■ WORK ORDER
Please return, exactly and only, the lines beginning at the top of the entries below and ending with the line containing "Click 詳細設定 page heading"; keep out the pictures.

(Stored items)
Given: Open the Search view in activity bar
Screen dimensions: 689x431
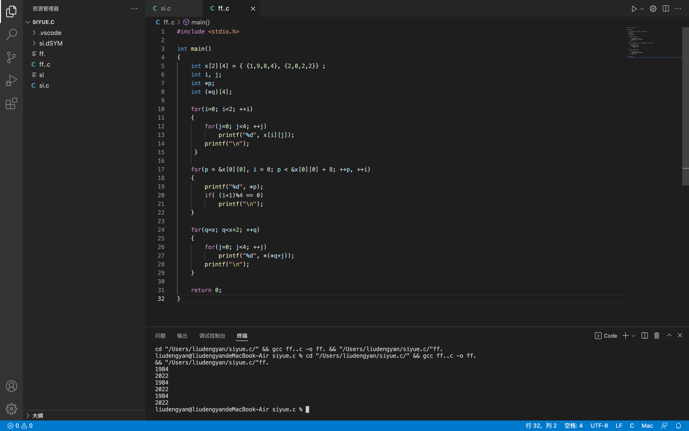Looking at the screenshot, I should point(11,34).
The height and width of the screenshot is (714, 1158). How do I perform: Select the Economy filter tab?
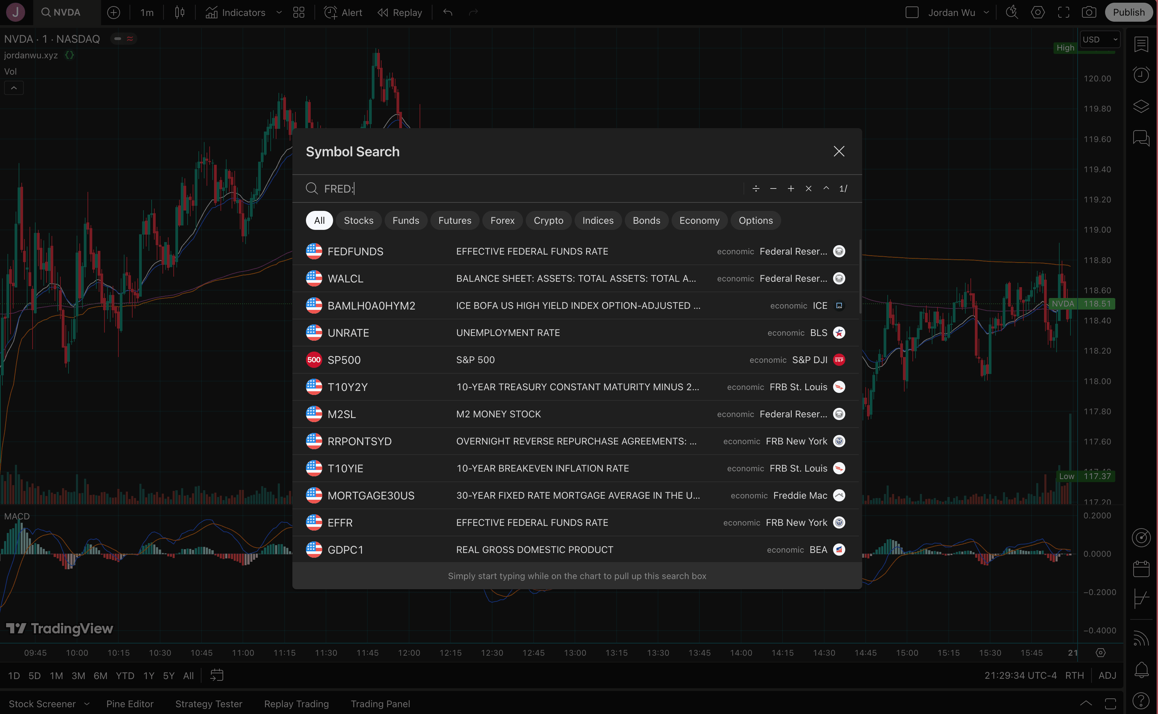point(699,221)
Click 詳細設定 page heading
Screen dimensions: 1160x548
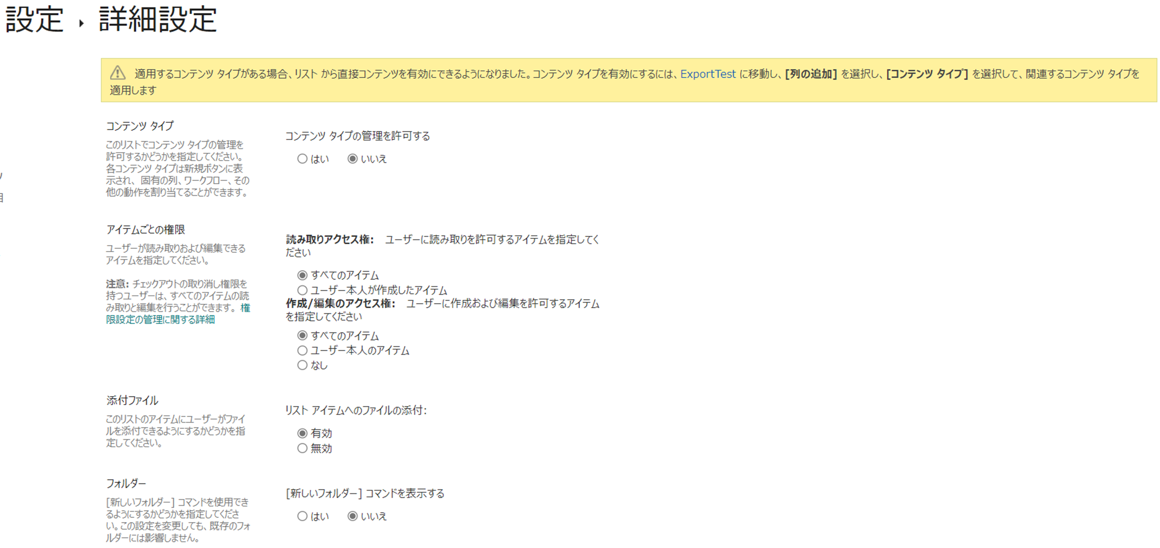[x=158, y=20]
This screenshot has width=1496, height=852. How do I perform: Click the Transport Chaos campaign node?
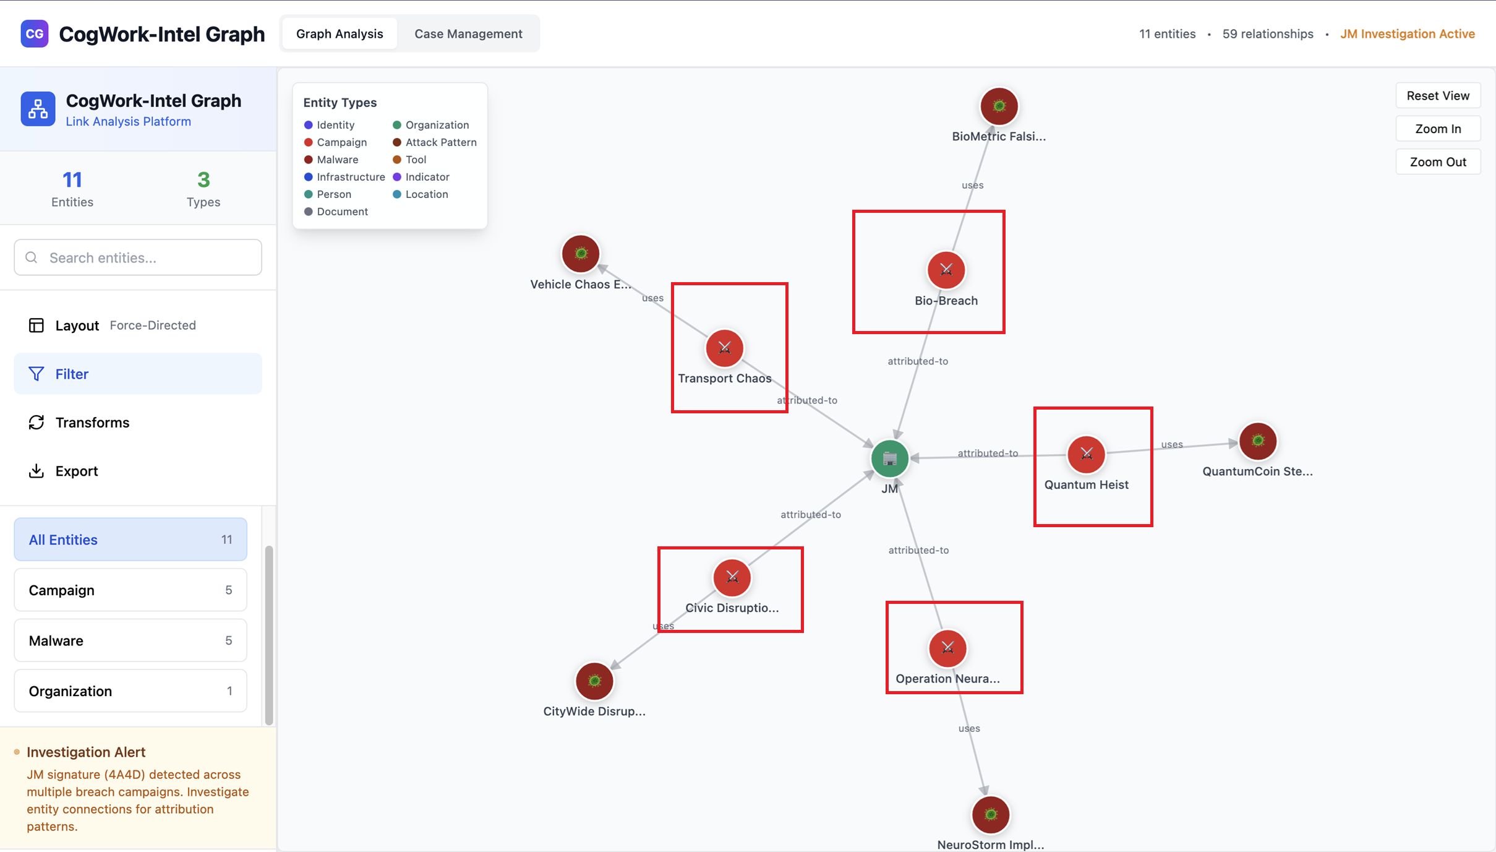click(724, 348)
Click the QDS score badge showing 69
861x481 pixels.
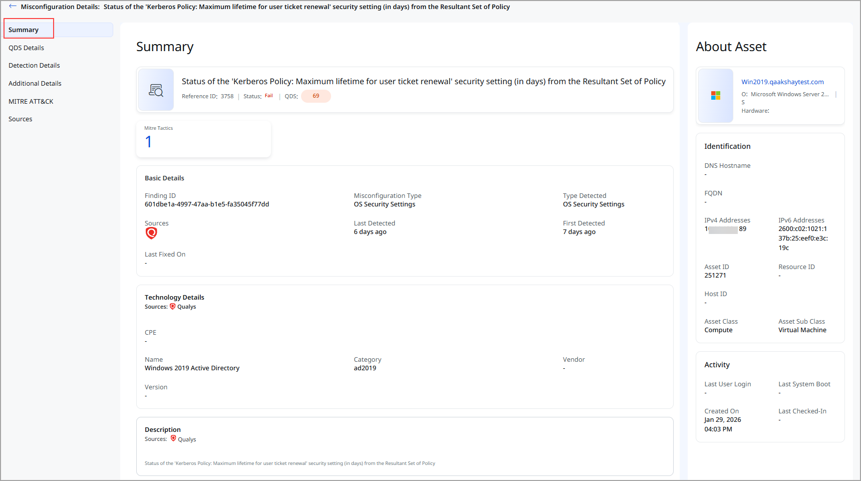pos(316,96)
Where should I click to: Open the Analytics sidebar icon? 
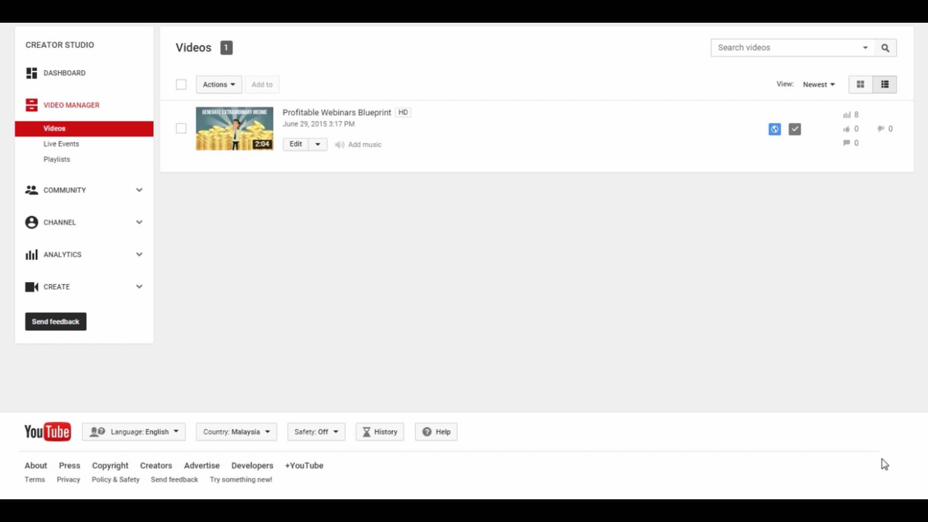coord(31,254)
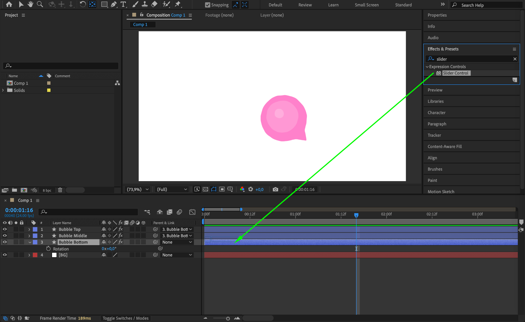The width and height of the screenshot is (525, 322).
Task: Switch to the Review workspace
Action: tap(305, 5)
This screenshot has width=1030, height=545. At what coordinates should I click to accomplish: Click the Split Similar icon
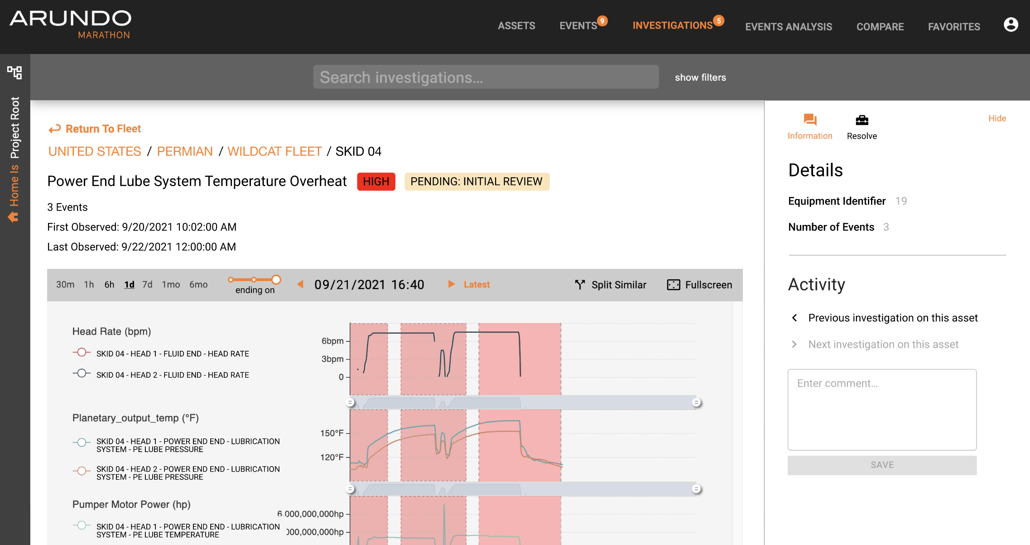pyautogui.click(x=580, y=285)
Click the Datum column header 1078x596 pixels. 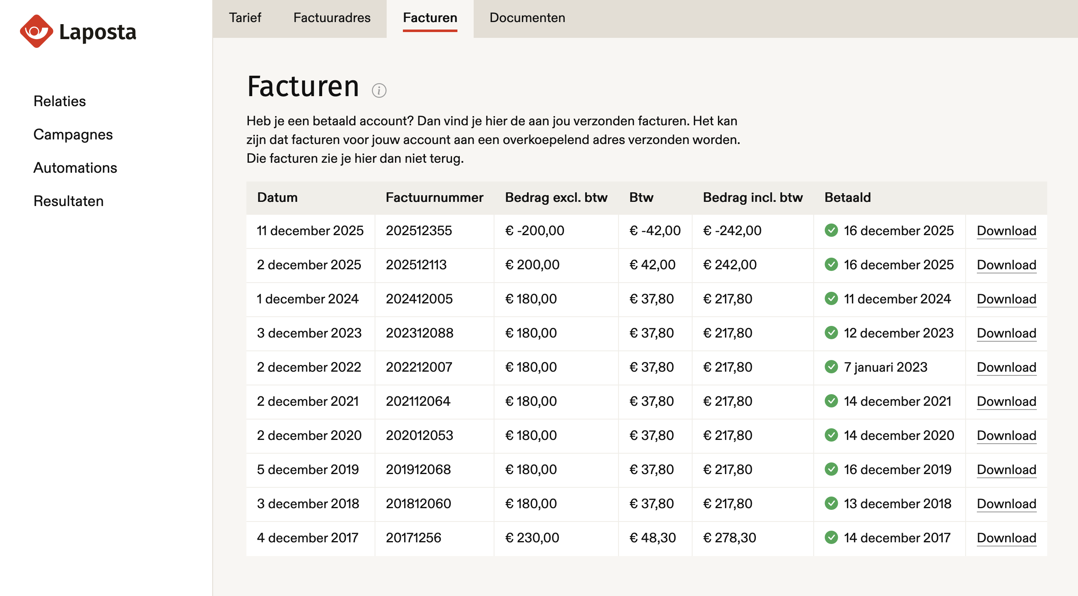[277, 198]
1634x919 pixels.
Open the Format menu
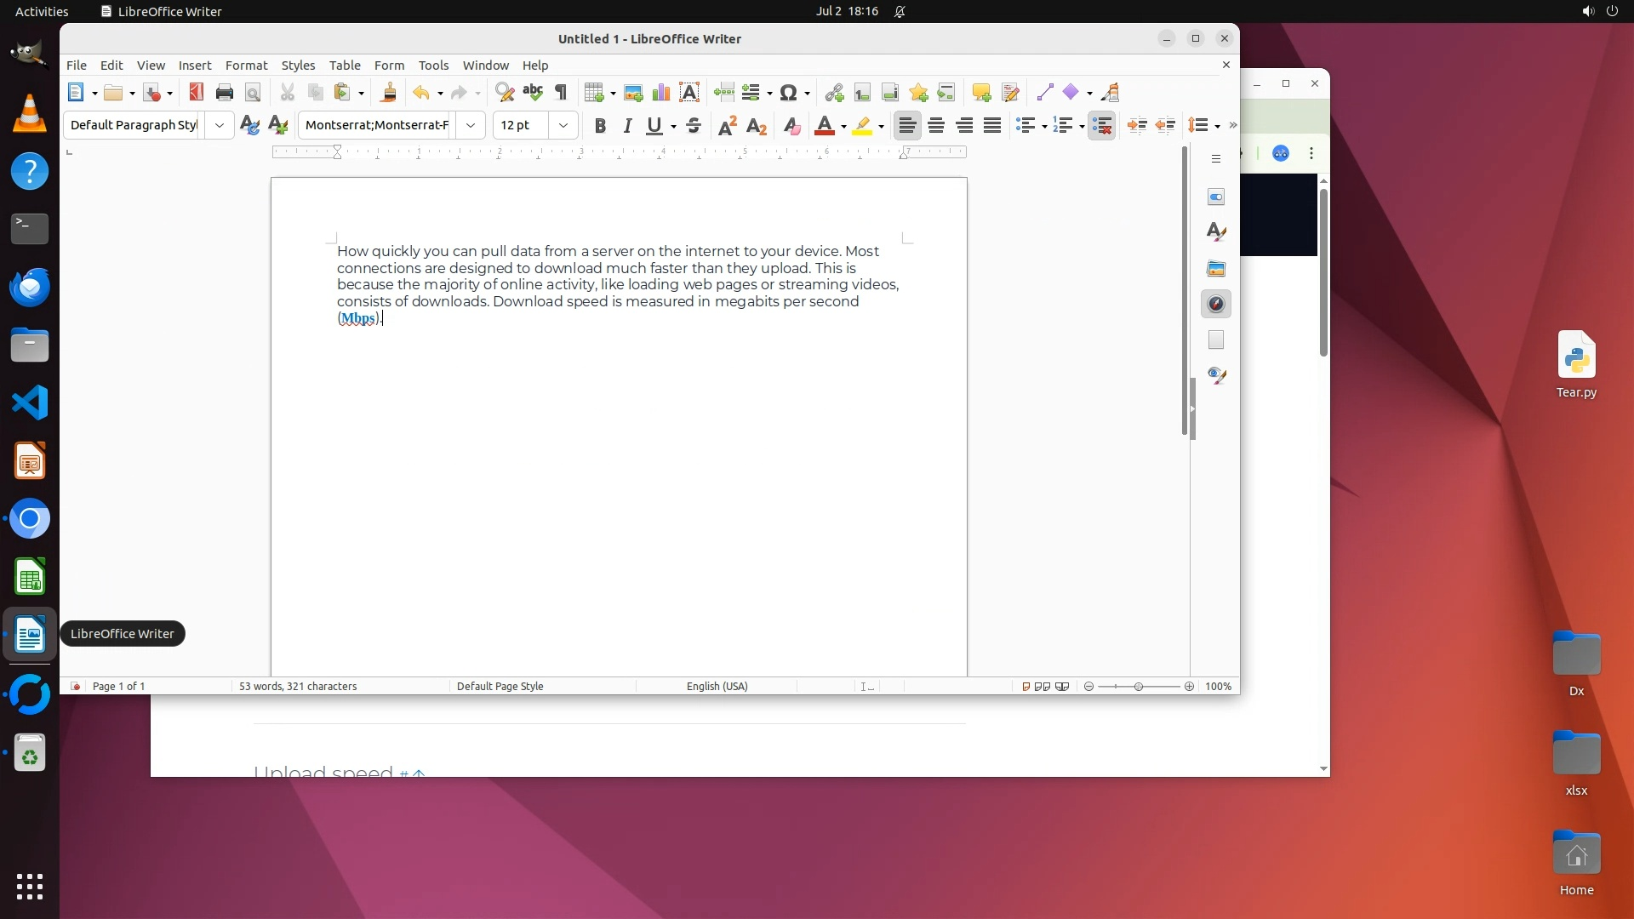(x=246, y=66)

■ RESPONSE AREA
Given: Open the Search view in activity bar
Screen dimensions: 689x431
Looking at the screenshot, I should point(11,34).
The height and width of the screenshot is (714, 1158). How do I perform: Select the Economy filter tab?
point(699,221)
Click 詳細設定 page heading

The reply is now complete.